- _Document_
━━━━━━━━━━━━━━━━━━━━━━━━━━━━━━
Responding to our editor

I think you are getting close to hitting the nail on the head ("Sell what they're buying," October, page 3). At least until you got to the solution about becoming the chief financial officer.

While that might work in many cases, the majority of small businesses think they, as owners, possess this divine knowledge. Having served as the CFO both inside and outside businesses, you are still viewed as someone they call when a problem arises and have a question. If you're lucky, you may even spot a problem before it becomes fatal, but all too often that too becomes problematic.

To show how out of touch we are with our clients, the current leader of our national trade organization was once quoted several years ago saying (in your publication, I believe) that he would not take on a new client unless he was immediately accepted as the client's most trusted advisor. This, of course, is nonsense and clearly demonstrates the arrogance unfortunately found throughout our profession.

While a few new clients may immediately roll over, the very large majority will make the determination of how much to accept us as it is earned.

I doubt many will ever say how much they love their accountant, unless it happens to also be their mate or significant other ... .

Thomas Tone

Tone, Walling & Meador LLP

Thousand Oaks, Calif.


I agree we need to sell value-added services to clients that can afford them ("Sell what they're buying," October, page 3) and I already attempt to do a lot of the stuff that the article by Dan Hood is saying to do.

However, he's missing something that I see is a growing trend: Tax preparation and consulting are exploding and very lucrative for qualified CPAs. Yes, clients don't care about a tax return, but I disagree there's a threat from technology competition, and let me elaborate.
━━━━━━━━━━━━━━━━━━━━━━━━━━━━━━
- _Source data_

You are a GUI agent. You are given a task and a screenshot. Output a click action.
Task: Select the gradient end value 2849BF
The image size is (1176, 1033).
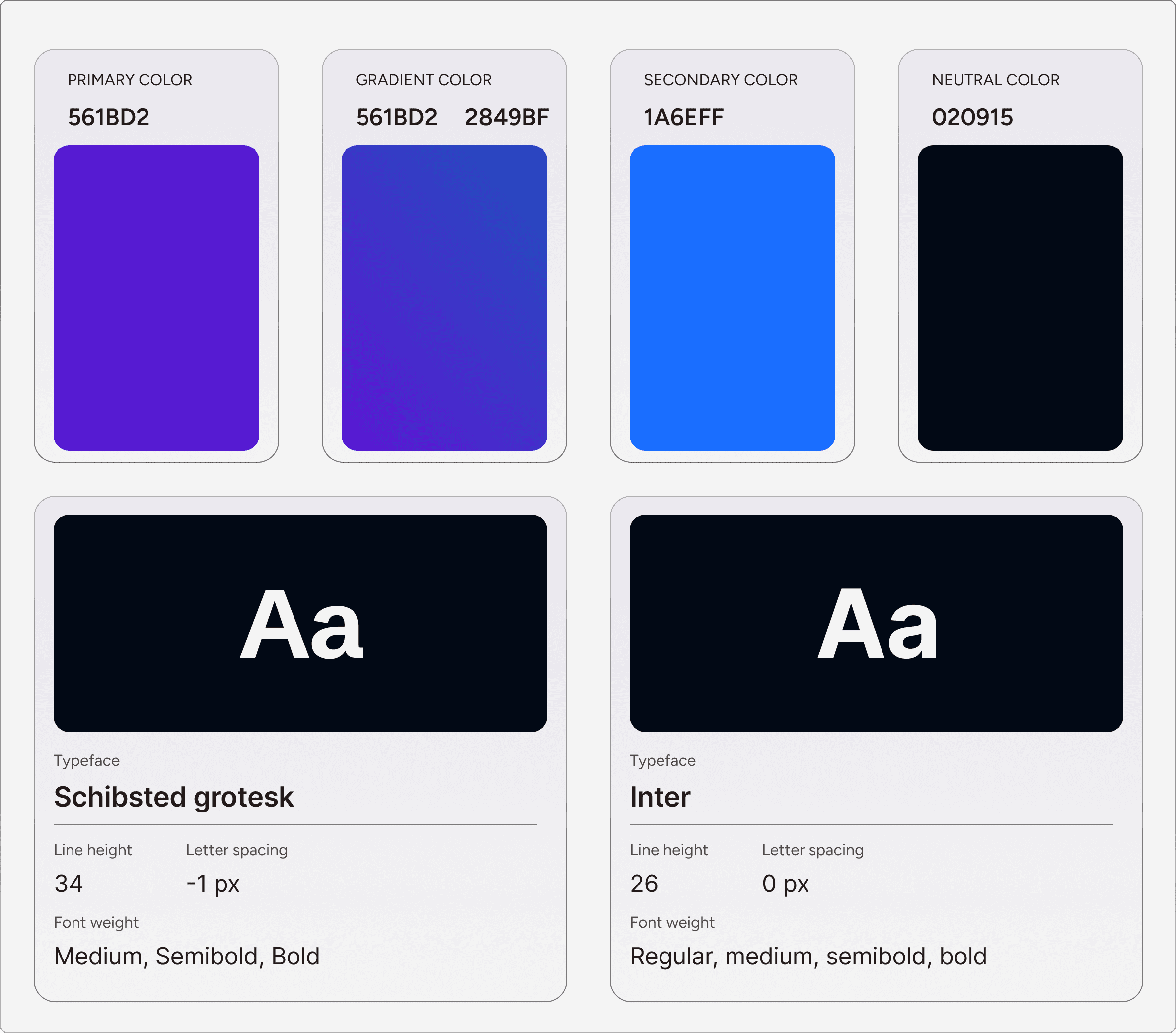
━━━━━━━━━━━━━━━━━━━━━━━━━━━━━━
- _Exercise aim_
Return the passage of the letters to the editor above from "To show how" to "other ... .", copied word for word.

- _Solution to the exercise_
To show how out of touch we are with our clients, the current leader of our national trade organization was once quoted several years ago saying (in your publication, I believe) that he would not take on a new client unless he was immediately accepted as the client's most trusted advisor. This, of course, is nonsense and clearly demonstrates the arrogance unfortunately found throughout our profession.

While a few new clients may immediately roll over, the very large majority will make the determination of how much to accept us as it is earned.

I doubt many will ever say how much they love their accountant, unless it happens to also be their mate or significant other ... .